Models trained on systematically irrelevant traces maintain solution accuracy and sometimes improve out-of-distribution generalization, suggesting traces function as computational scaffolding rather than meaningful reasoning steps.

What makes chain-of-thought reasoning actually work?

Research shows training format shapes reasoning strategy 7.5× more than domain, demo position swings accuracy 20%, and invalid CoT prompts work as well as valid ones. CoT is pattern-guided generation, not formal logic.

What makes chain-of-thought reasoning actually work?

CoT systems reproduce the form of reasoning through pattern matching rather than performing genuine logical inference. This explains why format effects dominate content, why structurally invalid prompts succeed, and why stronger reasoning models become less instruction-compliant.
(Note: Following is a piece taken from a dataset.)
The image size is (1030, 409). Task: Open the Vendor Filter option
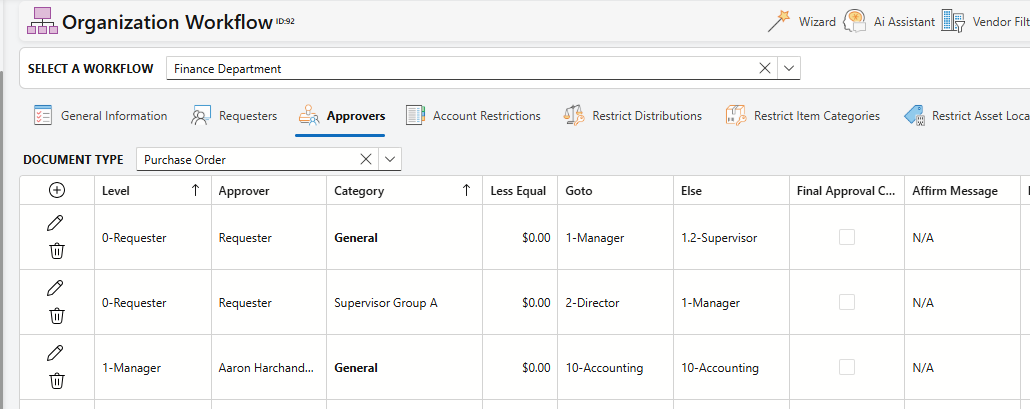[x=985, y=21]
Should reasoning benchmarks score final answers or reasoning traces?

LR²Bench scores only final answers against deterministic ground truth, not reasoning steps. This methodological choice reveals a 20% ceiling that trace-based evaluation would inflate by counting stylistic reasoning mimicry as actual reasoning capability.

Can we actually trust reasoning model outputs?

Research across eight models shows reflection is mostly confirmatory theater—reflections rarely change initial answers and traces don't faithfully represent reasoning. Calibration degrades under binary reward training, and monitoring mechanisms are easily gamed.

Why do correct reasoning traces contain fewer tokens?

Across QwQ, DeepSeek-R1, and LIMO, correct solutions average fewer tokens than incorrect ones. Longer traces correlate with more self-revisions, which introduce and compound errors rather than improve reasoning quality.

Does longer reasoning actually mean harder problems?

Controlled A* maze experiments show trace length correlates with difficulty only in-distribution but decouples entirely out-of-distribution. Trace length primarily reflects recall of training schemas, not adaptive computation.

Does step-level confidence outperform global averaging for trace filtering?

Local step-level confidence catches reasoning breakdowns that global averaging masks and enables early stopping before traces complete. This approach achieves comparable accuracy gains to naive majority voting with far fewer generated traces, proving trace quality matters more than quantity.